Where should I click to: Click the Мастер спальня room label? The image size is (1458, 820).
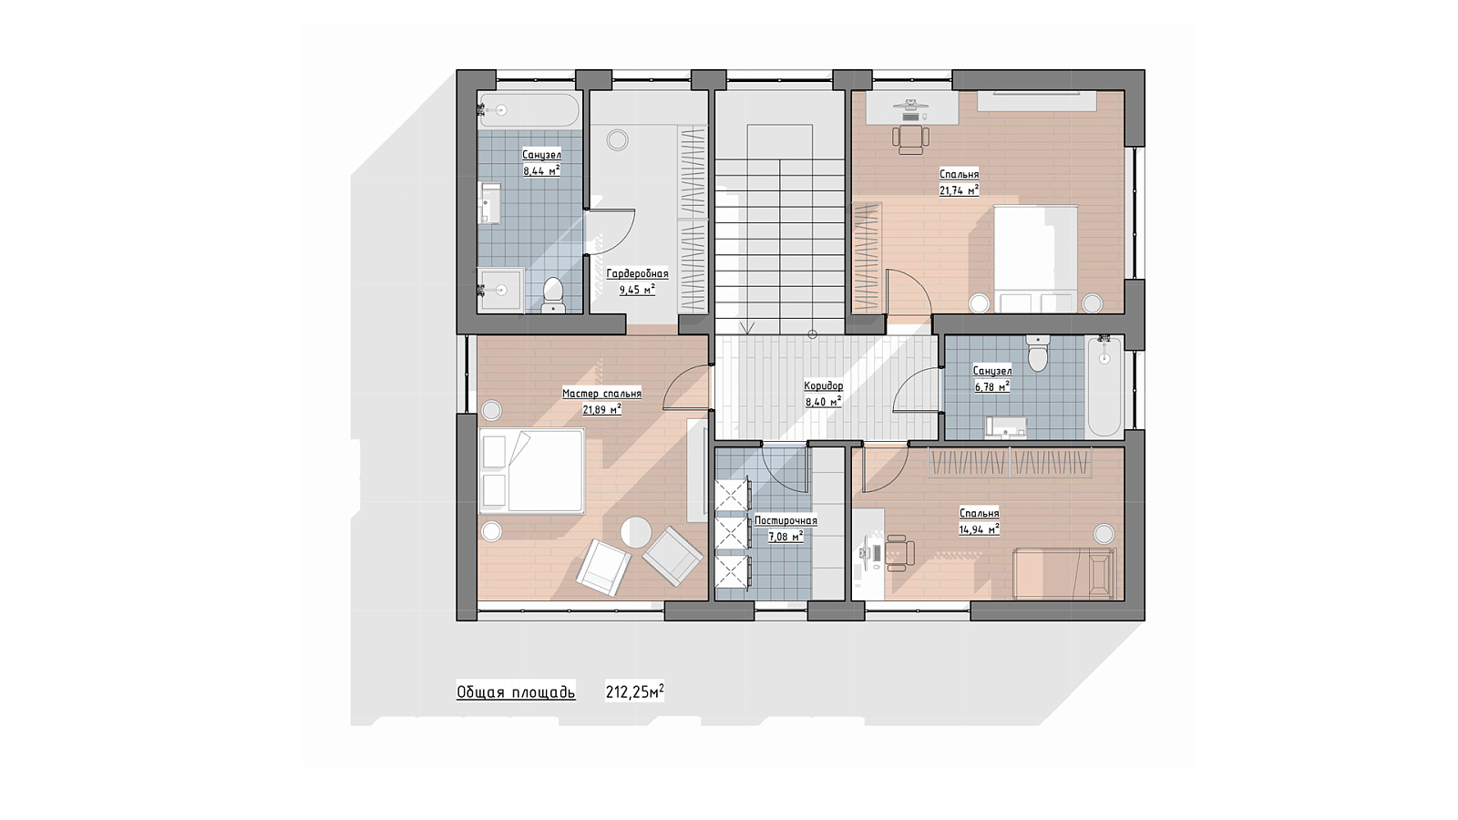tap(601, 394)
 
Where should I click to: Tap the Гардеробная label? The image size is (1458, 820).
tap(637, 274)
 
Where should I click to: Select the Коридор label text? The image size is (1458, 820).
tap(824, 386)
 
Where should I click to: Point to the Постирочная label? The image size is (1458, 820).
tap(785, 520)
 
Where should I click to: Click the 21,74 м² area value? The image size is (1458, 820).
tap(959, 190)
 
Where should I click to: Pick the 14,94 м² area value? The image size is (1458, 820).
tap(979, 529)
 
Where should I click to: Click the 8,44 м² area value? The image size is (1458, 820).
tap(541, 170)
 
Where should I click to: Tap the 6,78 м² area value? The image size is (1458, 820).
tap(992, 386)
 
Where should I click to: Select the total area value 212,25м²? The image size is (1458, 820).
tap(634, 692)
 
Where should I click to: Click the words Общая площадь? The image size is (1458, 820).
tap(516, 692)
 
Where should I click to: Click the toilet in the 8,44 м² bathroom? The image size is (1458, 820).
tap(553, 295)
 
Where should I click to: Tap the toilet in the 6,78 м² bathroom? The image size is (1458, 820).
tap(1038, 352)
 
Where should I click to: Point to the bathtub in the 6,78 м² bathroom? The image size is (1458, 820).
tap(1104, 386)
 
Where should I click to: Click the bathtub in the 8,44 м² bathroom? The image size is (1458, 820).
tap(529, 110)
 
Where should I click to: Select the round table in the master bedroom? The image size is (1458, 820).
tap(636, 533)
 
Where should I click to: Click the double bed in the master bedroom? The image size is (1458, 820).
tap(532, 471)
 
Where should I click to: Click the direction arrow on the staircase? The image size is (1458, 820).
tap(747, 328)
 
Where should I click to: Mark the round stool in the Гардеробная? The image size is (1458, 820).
----
Starting at the line containing "Where should I click to: Select the Коридор" and ending at the line containing "tap(1104, 386)", rename "bathroom" to "washroom" throughout the records and return only those lines, with nothing else changed.

Where should I click to: Select the Коридор label text? The image size is (1458, 820).
tap(824, 386)
 
Where should I click to: Point to the Постирочная label? The image size is (1458, 820).
tap(785, 520)
 
Where should I click to: Click the 21,74 м² area value? The image size is (1458, 820).
tap(959, 190)
 
Where should I click to: Pick the 14,94 м² area value? The image size is (1458, 820).
tap(979, 529)
 
Where should I click to: Click the 8,44 м² area value? The image size is (1458, 820).
tap(541, 170)
 
Where should I click to: Tap the 6,78 м² area value? The image size is (1458, 820).
tap(992, 386)
 
Where should I click to: Select the total area value 212,25м²? The image size is (1458, 820).
tap(634, 692)
 
Where should I click to: Click the words Общая площадь? The image size is (1458, 820).
tap(516, 692)
 
Where should I click to: Click the toilet in the 8,44 м² washroom? The image size is (1458, 820).
tap(553, 295)
 
Where should I click to: Tap the toilet in the 6,78 м² washroom? The image size is (1458, 820).
tap(1038, 352)
 
Where should I click to: Point to the bathtub in the 6,78 м² washroom? The image size is (1458, 820).
tap(1104, 386)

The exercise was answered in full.